これらが、発行年月日順に書名、副題、編集者名、発行年月日、発行所、判型、ページ数、製本状態、発行部数、頒価を記載し、さらに文献に記載されている氏名、年齢、事故年月日、場所、原因などについても摘記されているのである。また、採録した「書名索引」「人名索引」と「第5聯隊雪中行軍遭難死亡者氏名」も掲載されている。
編者もことわっているように、日本で発行された遭難・追悼遺稿のすべてが網羅されているわけではない。あくまでも編者の所蔵する文献に限定されており、さらにJACの機関紙誌、山と渓谷、岳人など商業雑誌からは採録していない。
とはいえ、このような貴重な内容の目録が一個人の力によってまとめられたことは「山岳界」にとっては大変有意義なことである。わたしたちにとって残念なことは、発行部数が限定35部であることである。
日本の山岳界がひとつとなって、編者の功績を称え本書を基に、この分野の総覧的な文献目録がまとまることを期待してやまない。
(山森 欣一)

2003年12月 烏山房発行 234ページ+64ページ(非売品)



『BERG 2004』
Alpenvereinsjahrbuch Zeitschrift Band 128

 ドイツ山岳会とオーストリア山岳会に北イタリアの南チロル山岳会を加えた3つの団体が共同して発行する年報の2004年度版。日本山岳会の『山岳』に相当するが、面積は約2倍、大小とりどりの写真と図版がおよそ400点、その大部分がカラー写真。
ドイツ語を知らない人にもその華麗さと内容の多様さを味わってみてほしい。二十一世紀を迎えてからのドイツ・オーストリア山岳会、ひいてはヨーロッパ・アルプス地方の山岳愛好者たちの世界の広さと深さを感じ取ることができる。
フリー・クライミングや冬季の岩壁直登など、世界登山界の最新で最先端のトレンドについての報告も欠けてはいない。

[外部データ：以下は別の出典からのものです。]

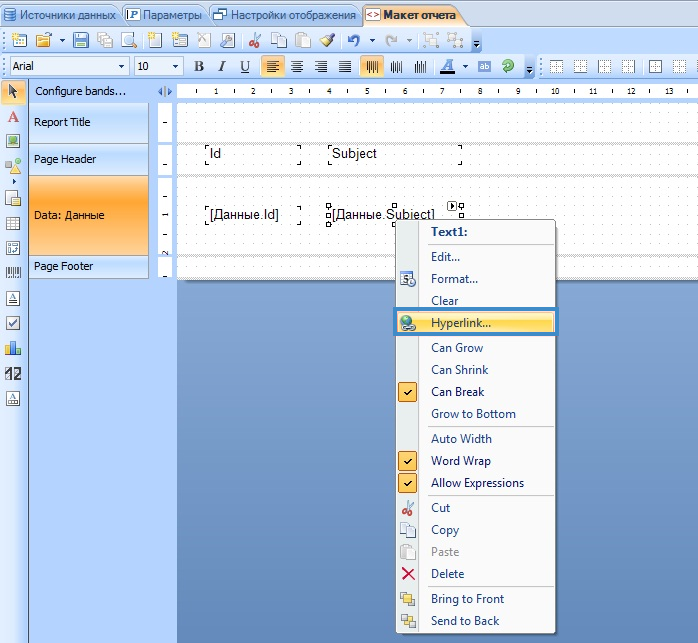Expand the Undo history dropdown arrow
Screen dimensions: 698x643
point(372,41)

しかし、地球上の高峰たちがほとんど登り尽くされた後のアルピニズムのありかたに力点が置かれている。絵画と音楽と文学も含めて、山岳文化への配慮もさることながら、高きを目ざす冒険登山の時代の後に来るものを直視する姿勢に注目しよう。164ページにはじまる論評がとくに興味深い。登山の時代から下山の時代への方向転換がテーマとされる。日本山岳会100周年目に続く時代の登山のありかたを考えるうえでの知的な刺激になりそうな論調であると私は感じた。